Knowledge Center: Publication
Navigating top talent decisions for mergers and acquisitions8/20/2019 Andrew LeSueur, Krishnan Rajagopalan and Sharon Sands
Organizations undergoing a major transformation, such as a merger or acquisition, know that getting the right leaders into the right roles will accelerate performance. But too many organizations make decisions about their leadership teams in ways that slow them down. How can they develop a clear, fair, and timely process to ensure the best-fit team is steering the organization?
During most mergers, companies focus on strategy, synergies, process, technology and intellectual property, valuation, and so forth from the beginning. They create internal teams and mobilize suites of advisers—consultants, lawyers, accountants—to address these topics. Such due diligence is crucial to success. Yet far too few organizations take the time to apply the same level of rigor to the selection of their leadership teams, which can lead to a host of barriers to long-term transaction success: brain drain, customer disruption, value destruction, and culture clashes.
For instance, when the $35 billion merger between Publicis Groupe and Omnicom broke up in 2014, Maurice Levi, then the CEO of Publicis, attributed the breakdown to “fundamental differences on how to balance the leadership of the new organization.”1
To bolster the odds of M&A success, organizations should approach their top talent decisions just as systematically and strategically as other forms of transactional due diligence.

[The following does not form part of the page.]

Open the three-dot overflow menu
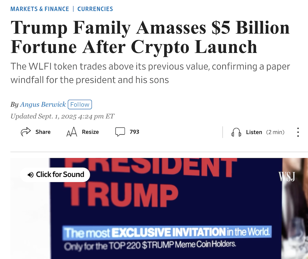Image resolution: width=308 pixels, height=259 pixels. pos(298,132)
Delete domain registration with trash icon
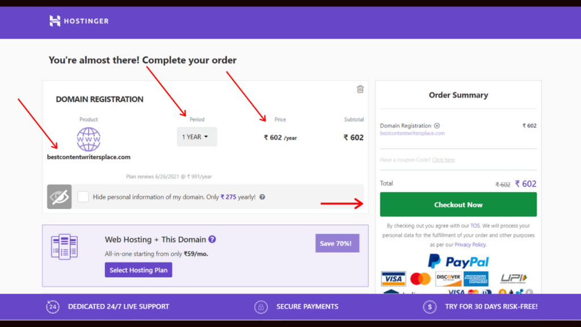 360,89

In practice, this means starting the leadership selection process early—during the due diligence period, well before companies typically do—so the best team can steer the organization from the moment the deal closes. And as companies build out their top talent pipeline, they must also ensure that these executives are truly the best fit for the positions at hand regardless of their previous role or relationships. At each step, transparency and communication are key. Finally, beyond selecting the new team and making sure people find their place within the new organization, success in this part of merger implementation also depends on leaders anticipating and preparing for potential cultural conflicts.

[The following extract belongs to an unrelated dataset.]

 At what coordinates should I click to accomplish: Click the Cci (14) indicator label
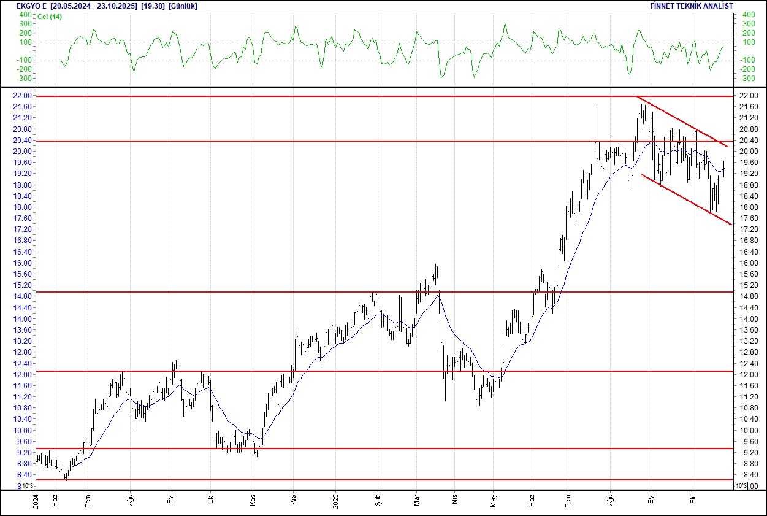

As companies take these steps, they can face a number of pitfalls. In our experience, three are most common: not employing a systematic or timely approach to talent decisions, lacking courage to make tough talent calls, and failing to recognize that favored leaders in the old regime are not the best fit for the new business.

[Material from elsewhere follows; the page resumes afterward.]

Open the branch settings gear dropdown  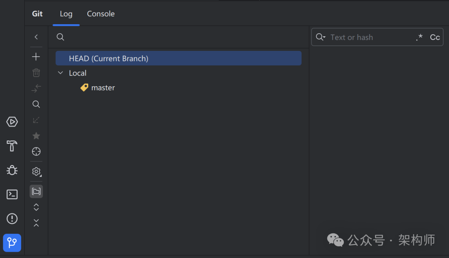(x=36, y=171)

Companies can best avoid these pitfalls by ensuring they align the new structure and roles to the strategy behind the transformation, define the culture that will drive future growth and select leaders who can shape and embody that culture, and make and communicate decisions at pace.
Aligning the new structure with the transformation strategy
Companies should set out to design their new operating model and organizational structure as soon as a merger or acquisition is agreed. To start, they must simultaneously define the capabilities they will need to fulfill their ambitions, determine the talent profiles required to build these capabilities, align on the culture aspiration, and define the profile of leaders to drive this culture. Almost certainly, the configuration of the organization and its leadership team will change: there will be some legacy roles, many totally new positions and structures, and new reporting lines—and some roles will be redundant. For example:
- A global telecommunications company that merged with rivals in tough markets with the vision of growth through customer centricity needed to realign its top leadership positions to reflect new growth markets that had not previously been represented in the most senior team.
- An incumbent company in the construction industry acquired a tech company for its logistics operation, and the composition of the merged company’s top team changed significantly. In the course of six months, on a leadership team of eight, three became obsolete and four new roles were added.
- If the merger is in support of a digital transformation, the CMO and CIO roles must typically be reconfigured along with adding or expanding the remit of more digital C-suite roles, such as a chief digital officer or chief data officer.
Once the overall structure and role definitions are agreed on, companies should employ a transparent and fair selection process that takes nothing for granted—including the fit of individuals to roles they may aspire to or may even have had in the old organization. It’s natural to feel misgivings about overlooking a current high-performing team or to try to split the roles 50-50 between the two organizations, which makes it all the more important that the selection and nomination criteria are transparent and obviously aligned to the strategy.
In addition to specific skill sets and experiences each role requires, companies need to define the characteristics the new organization’s leaders will need (described in the following section). With both of these aspects defined, companies can then carefully design an assessment framework, including who will be assessed, the tools to be used, the process and timeline, and how to communicate. The earlier organizations are able to articulate the approach, the better they will be able to minimize uncertainty and the risk that people whom they do not want to lose will leave the business. Figure 1 lays out a simple selection process companies can follow.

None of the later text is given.